"Tenemos serias dudas sobre una serie de elementos de la Carta de la Junta de Paz relacionados con su alcance, su gobernanza y su compatibilidad con la Carta de las Naciones Unidas", dijo Costa en la rueda de prensa posterior a la reunión informal de líderes de los Veintisiete en Bruselas, que concluyó pasada la medianoche del viernes.
El político portugués reiteró la disposición del bloque comunitario a "colaborar con Estados Unidos en la aplicación del plan de paz global para Gaza, con una Junta de Paz que lleve a cabo su misión como administración de transición, de conformidad con la Resolución 2803 del Consejo de Seguridad de las Naciones Unidas.

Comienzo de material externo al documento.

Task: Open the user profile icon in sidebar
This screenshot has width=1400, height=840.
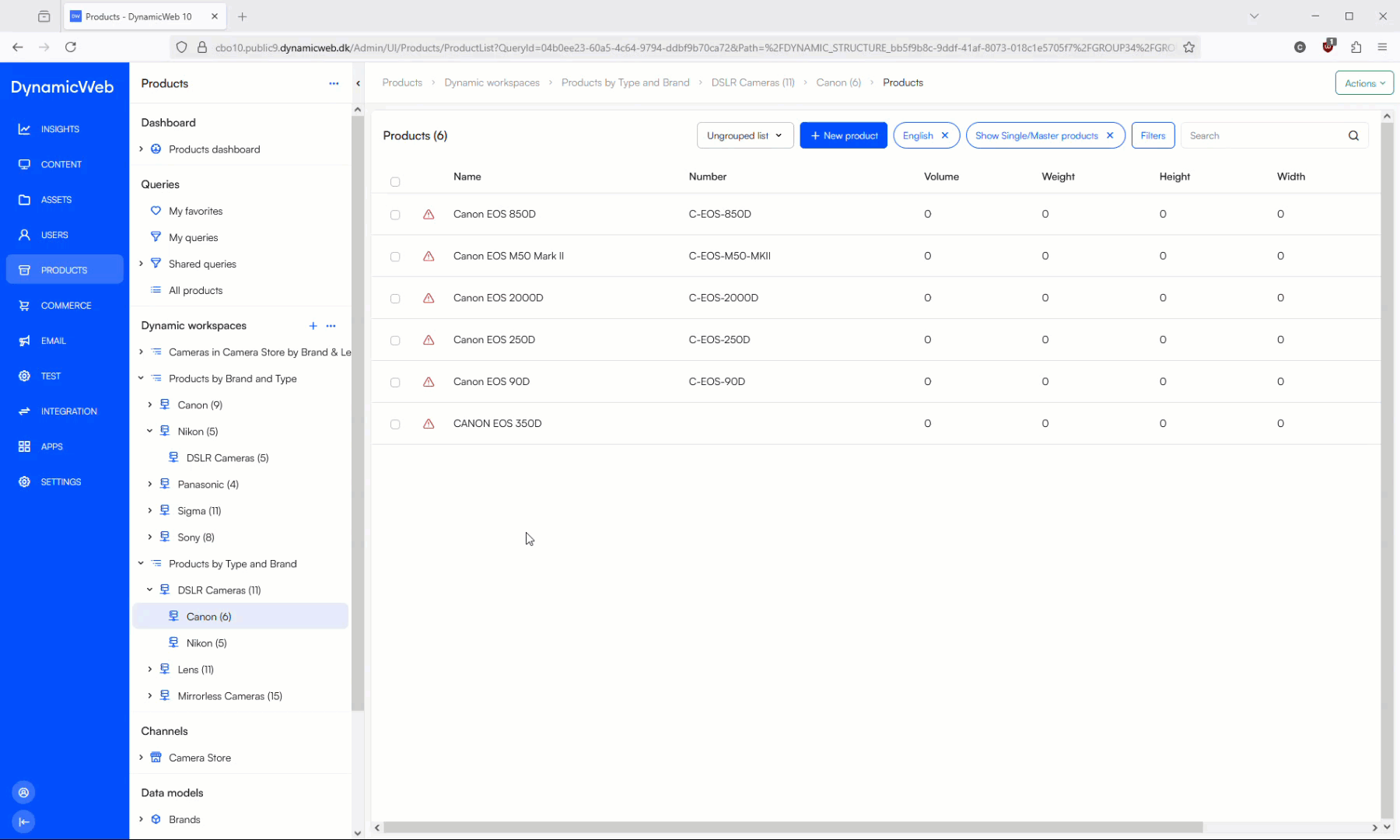Action: (24, 793)
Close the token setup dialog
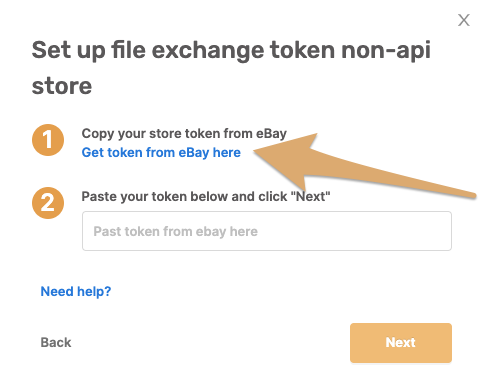 (464, 20)
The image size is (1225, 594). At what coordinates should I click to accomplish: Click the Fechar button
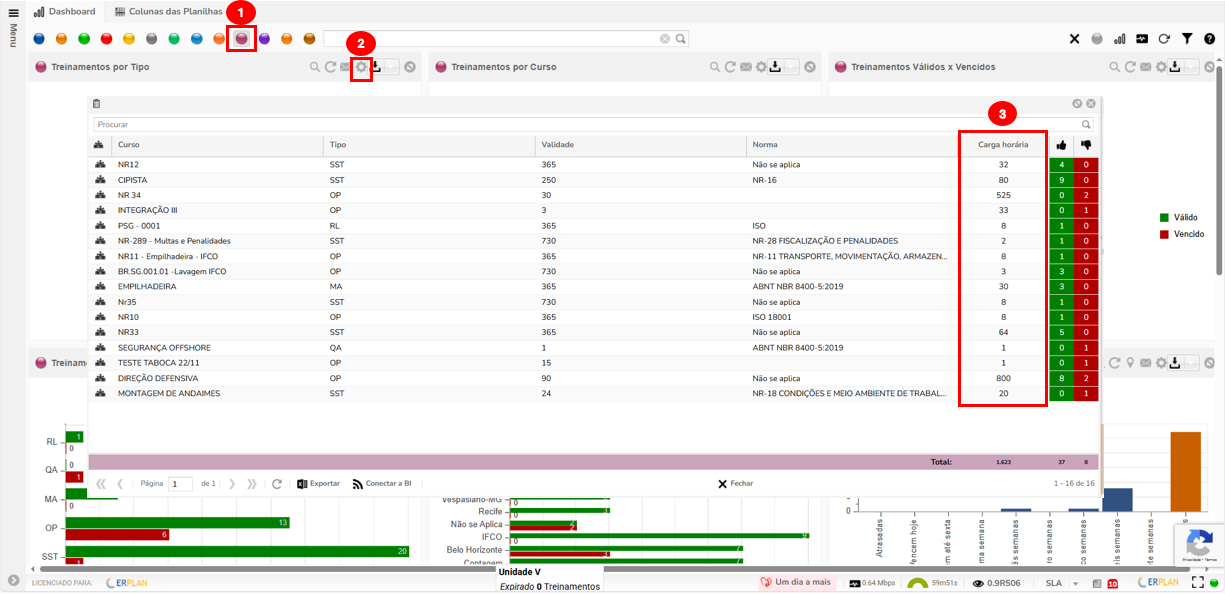(x=735, y=484)
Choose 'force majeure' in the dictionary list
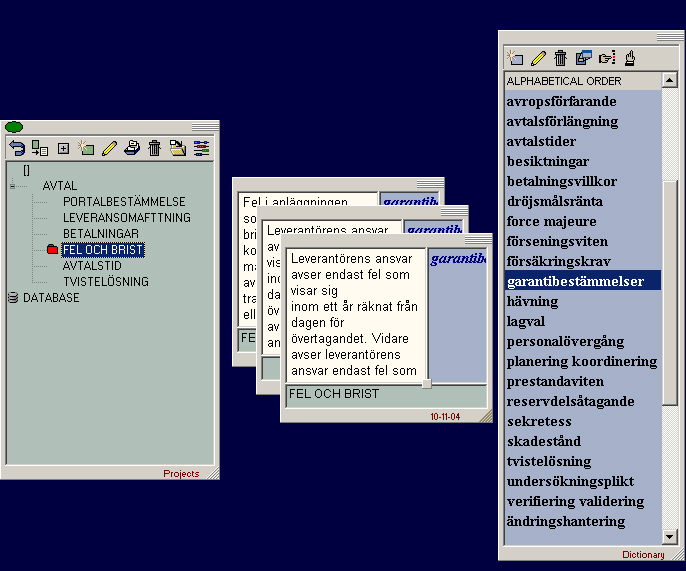Screen dimensions: 686x571 (x=552, y=221)
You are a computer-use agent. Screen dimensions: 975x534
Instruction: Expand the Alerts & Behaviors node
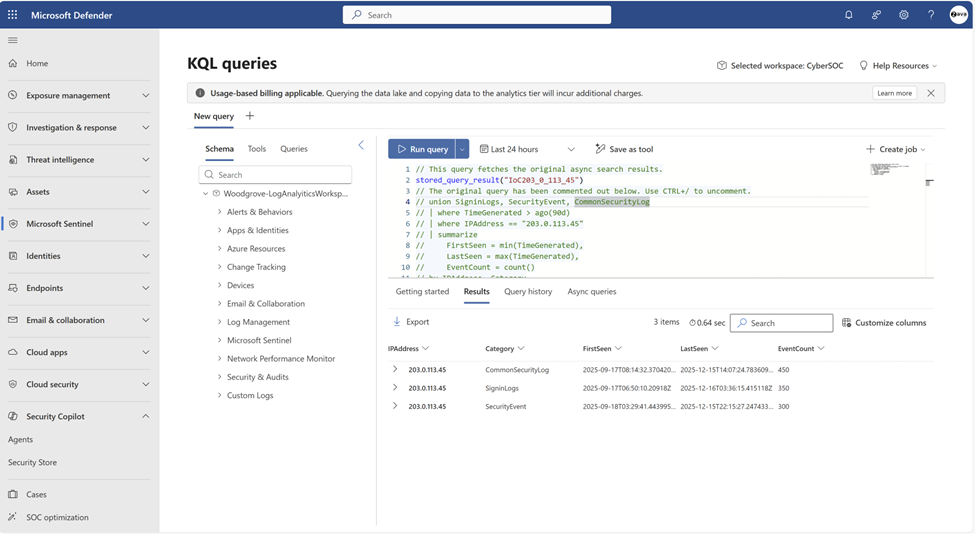tap(220, 212)
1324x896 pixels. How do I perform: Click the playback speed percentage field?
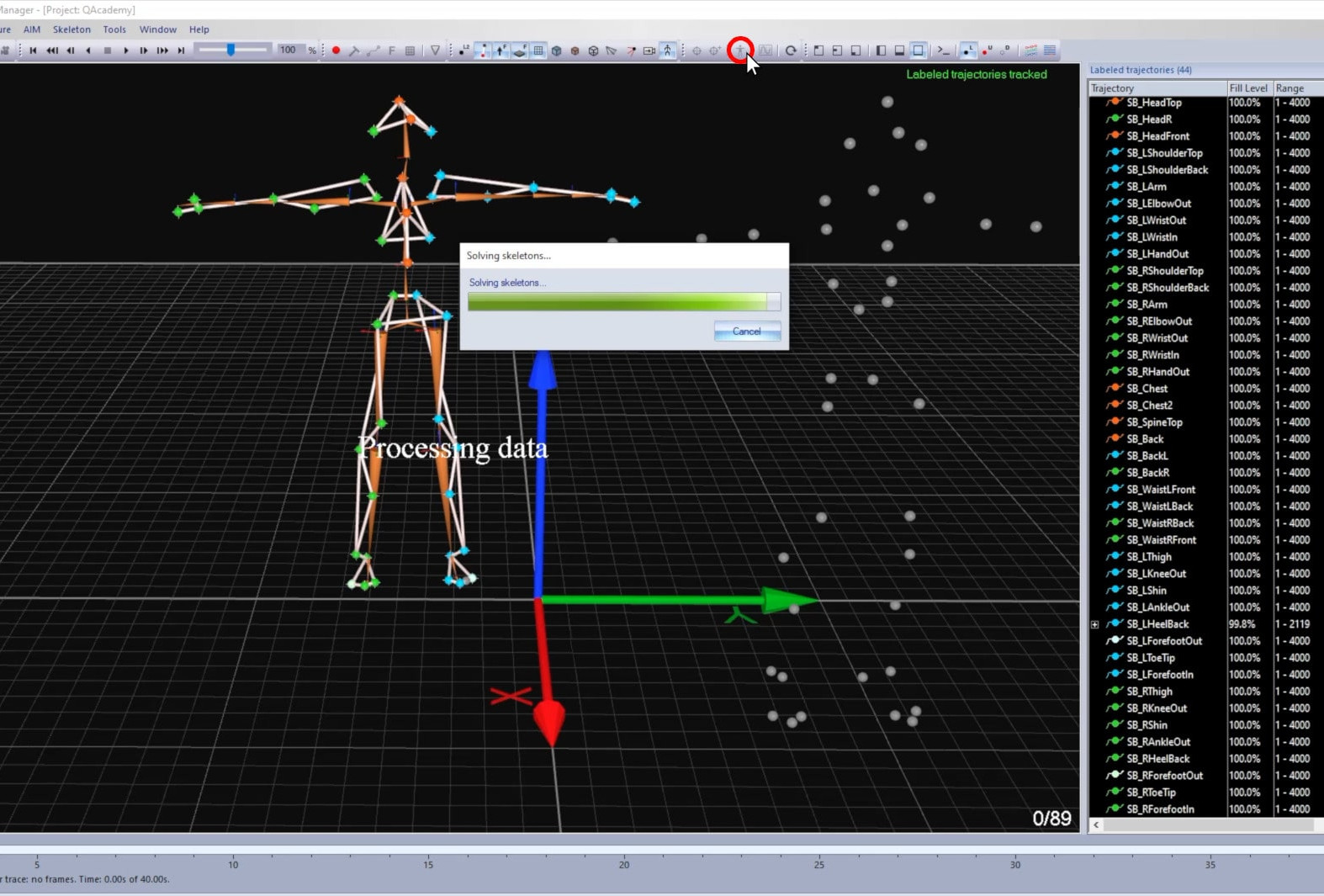point(289,50)
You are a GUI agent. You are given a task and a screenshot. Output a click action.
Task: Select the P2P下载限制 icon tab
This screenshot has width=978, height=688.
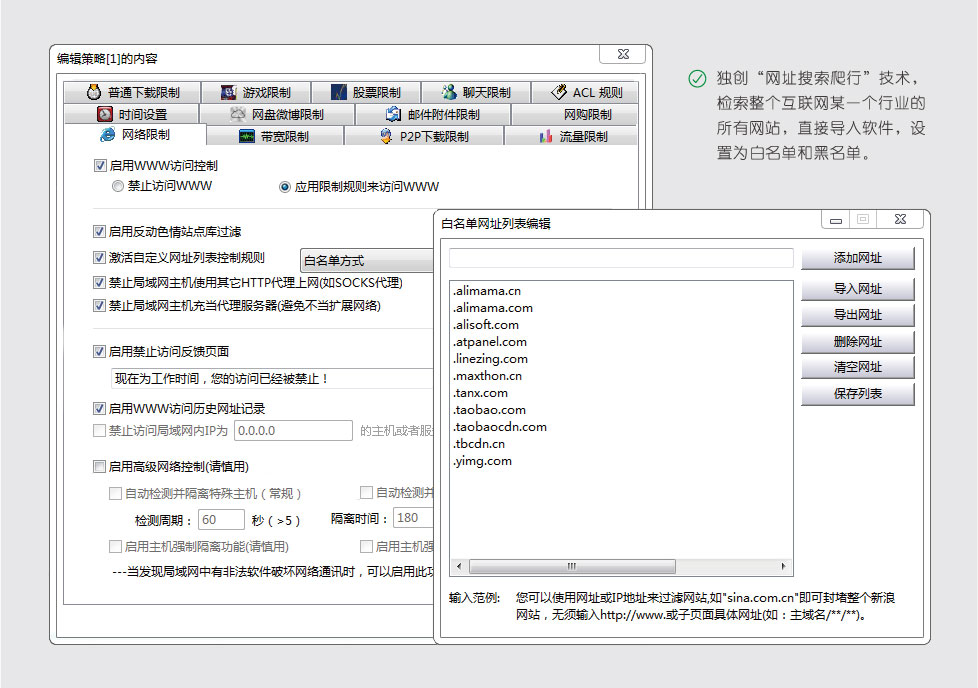[387, 136]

También mostró la predisposición de los Veintisiete a trabajar con Estados Unidos "en todas las cuestiones de interés común" incluida "la creación de las condiciones para una paz justa y duradera en Ucrania".
Los países de la Unión Europea (UE) han expresado hasta el momento amplias reticencias sobre la Junta de Paz impulsada por Trump debido a que va más allá de la situación en Gaza y a que plantea muchas cuestiones jurídicas de compatibilidad con los tratados de Naciones Unidas y de la propia UE, según dijo un alto funcionario comunitario.
Entre los Estados que hasta ahora han aceptado ser miembros del organismo se encuentran Israel, Argentina, Paraguay o Egipto, mientras que otras naciones como España, Francia, Bélgica, Noruega y Suecia han rechazado la iniciativa.
De la UE, únicamente Hungría y Bulgaria se han mostrado dispuestos a sumarse.
El mandatario estadounidense lanzó ese organismo, concebido inicialmente para supervisar su plan de paz para Gaza y que ahora quiere ampliar a otros conflictos globales, arropado por una veintena de jefes de Estado y de Gobierno, entre ellos los presidentes de Argentina y Paraguay y el primer ministro húngaro.